• [Aim of the task]
Transcribe the data that follows without changing a word, and omit the pictures.

——————

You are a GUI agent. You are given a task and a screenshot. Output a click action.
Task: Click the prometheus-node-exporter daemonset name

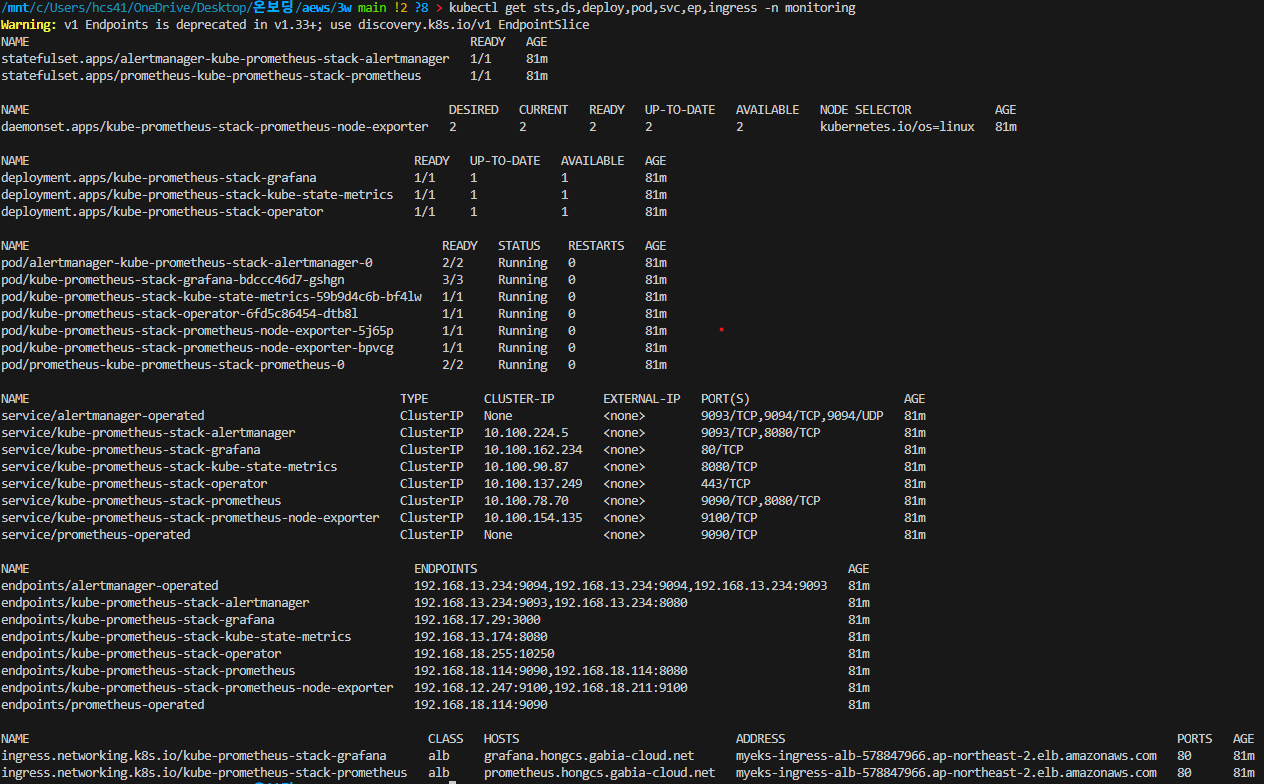(214, 127)
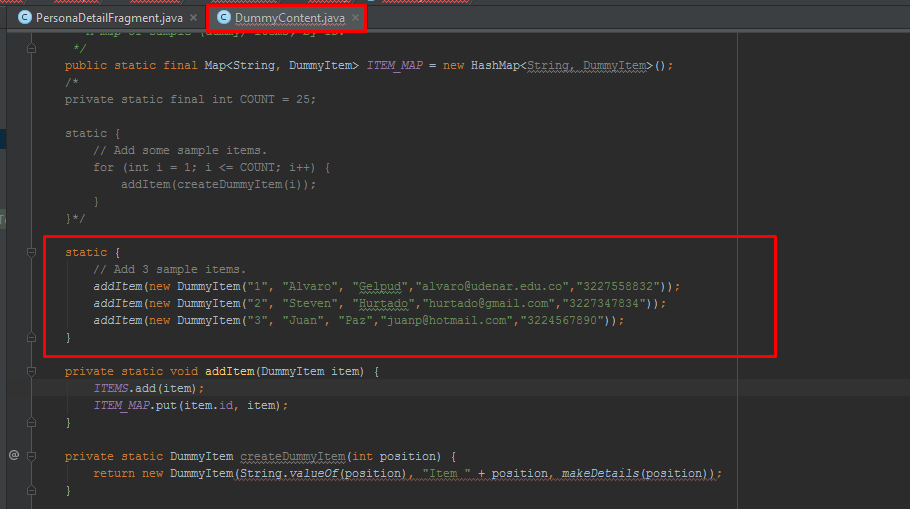Fold the addItem method from the gutter
This screenshot has height=509, width=910.
point(32,371)
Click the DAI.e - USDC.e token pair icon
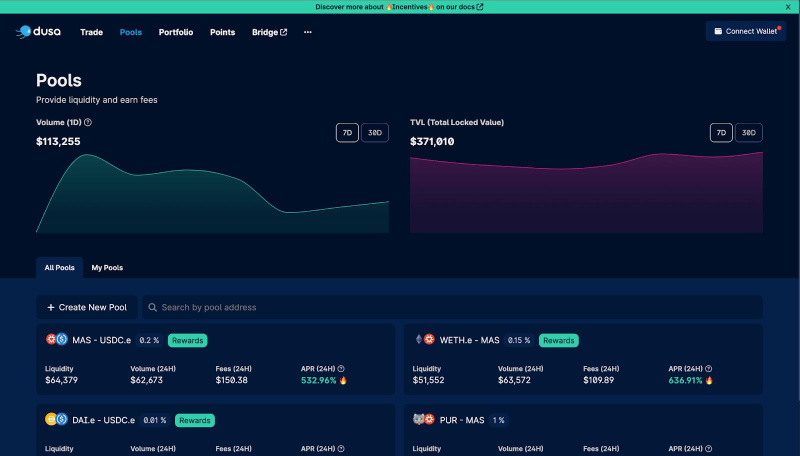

——————

• [Solution for this problem]
You are a GUI agent. You are given a task and a screenshot. Output a click action.
Task: Click the prometheus-node-exporter daemonset name

(214, 127)
Fold the addItem method from the gutter
This screenshot has height=509, width=910.
point(32,371)
Click the DAI.e - USDC.e token pair icon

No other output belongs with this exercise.